How do you avoid burnout? How do you take care of yourself and your mental health?

“I and other hackers experienced this burnout when for a while there was no new report on the platform. That really stresses me out playing bug bounty. I consider myself a person who doesn’t take good care of myself when my lifestyle is not in moderation, I often have to stay up at night due to the difference in time zones. I often joke with my friends in the bug bounty community that when I wake up you go to sleep and when I go to sleep you wake up. Because most of the new private program invitations on Bugcrowd usually open between 18-19h UTC which corresponds to 1-2am in my time zone. There are nights when I sit up waiting for the program to open and hunt but it does not bring good results. At that time I really wanted to close the computer and go to sleep. Or there was a good program I had to stay up until morning trying to find the most bugs. Because with bug bounty you have to be the fastest or really good to compete with other hackers. Now I don’t stay up as much at night as I did when I first started playing and have a good source of bug bounty income, maintain a steady state so I don’t have a lot of burnout. I strongly advise bug bounty players to take care of their health. Health is the most important thing. If you suffer from burnout try to find something to entertain yourself, stop hunting and take a break like watching movies, traveling, jogging, or talking with friends.”

We agree. Take care of your health and your health will take care of you.

Where do you see your journey going from here? What are some goals you have for this year?

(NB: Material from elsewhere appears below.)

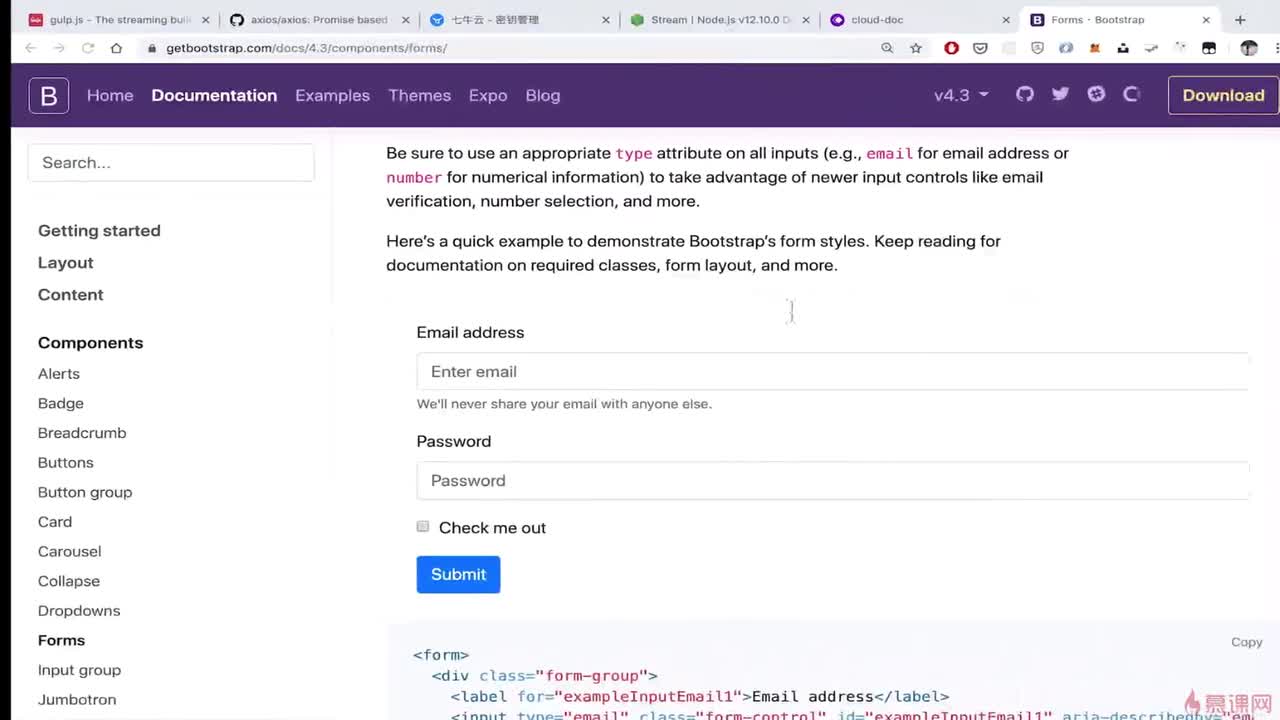Viewport: 1280px width, 720px height.
Task: Open Bootstrap's Twitter icon in navbar
Action: (1061, 94)
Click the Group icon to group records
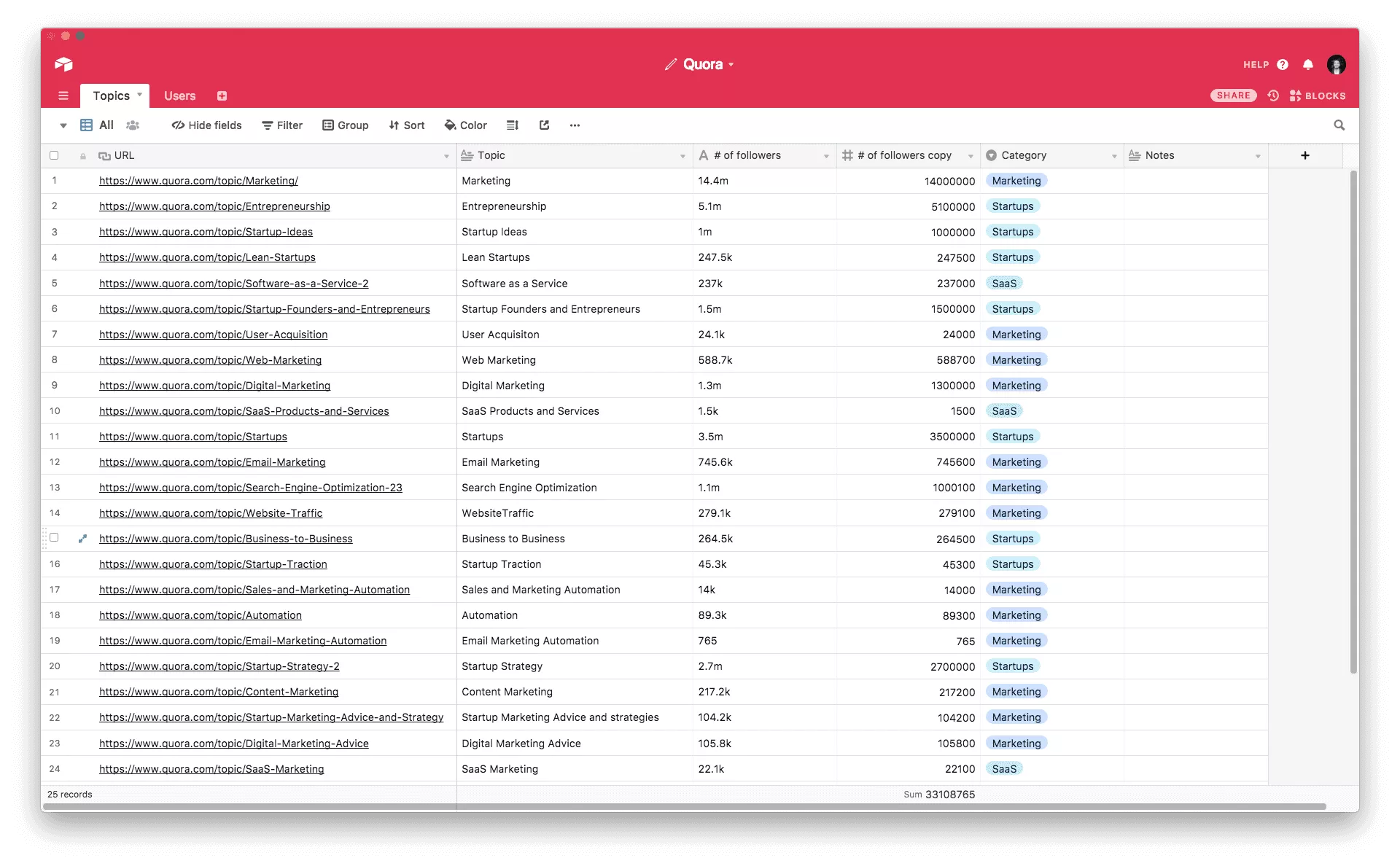Screen dimensions: 1400x866 click(345, 124)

“Bug bounty is really a long and wonderful journey for me. I’ve had 3 years of ups and downs with bug bounty. Especially this year is a memorable and successful year for me. I got Live Hacking event invites from 2 big bug bounty platforms. There is a regret that I cannot attend these events in person to meet and interact with international friends and hack with them. I also gained more popularity and found myself great collaborators, and quality bug bounty programs from big companies that I was very excited to hunt. For me those are the goals I achieved with this year’s bug bounty. I was able to buy a house early and a car early with my bug bounty earnings, helping my family, my friends something I didn’t think I could do so soon when I first started playing bug bounty.”

Why do you hunt with Bugcrowd?

“Bugcrowd is my favorite platform and spends most of my time hunting on corporate programs. I like the triage team with people who really leave an impression and respect like Tal, Timmy, Codingo and Vortex. I like the responsiveness, fast support for critical P1 vulnerabilities and quick interaction of the platform with customers, respect, fairness between the platform for professional hackers. In addition, I also spend time on some of my favorite programs on other platform for large-scale searchable vulnerabilities with more scope of targets like other hackers to help maximize the income from bug bounty.”

Go Triage team! 🔥

What does your life look like outside of hacking?

“I don’t have many friends outside, most of them are colleagues in the cybersecurity industry. I just got married a few weeks ago and it’s a new life for me. I need to spend more time with my family. Sometimes I play games, watch movies and travel for more life experiences.”

Who is your hero?

“There are so many good people in the cybersecurity industry that I really admire their talent like my colleagues. But for me, the person who gives me the motivation to try to do a good job is my mother. My mother is a real hero in my eyes. My mother worked hard to raise me and send me to school like any other child. When I have difficulties, I often confide in my mother to explain and listen to her advice. She teach me to do the right thing. My mother is my spiritual support. I want to say that I love my mother very much.”

Shoutout to your mother. 🧡

Feeling inspired? Us, too! Thanks, anhnt1337, for sharing everything about your journey from being on Red Team and hacking with Bugcrowd to your life outside of work! Keep up the good work out there.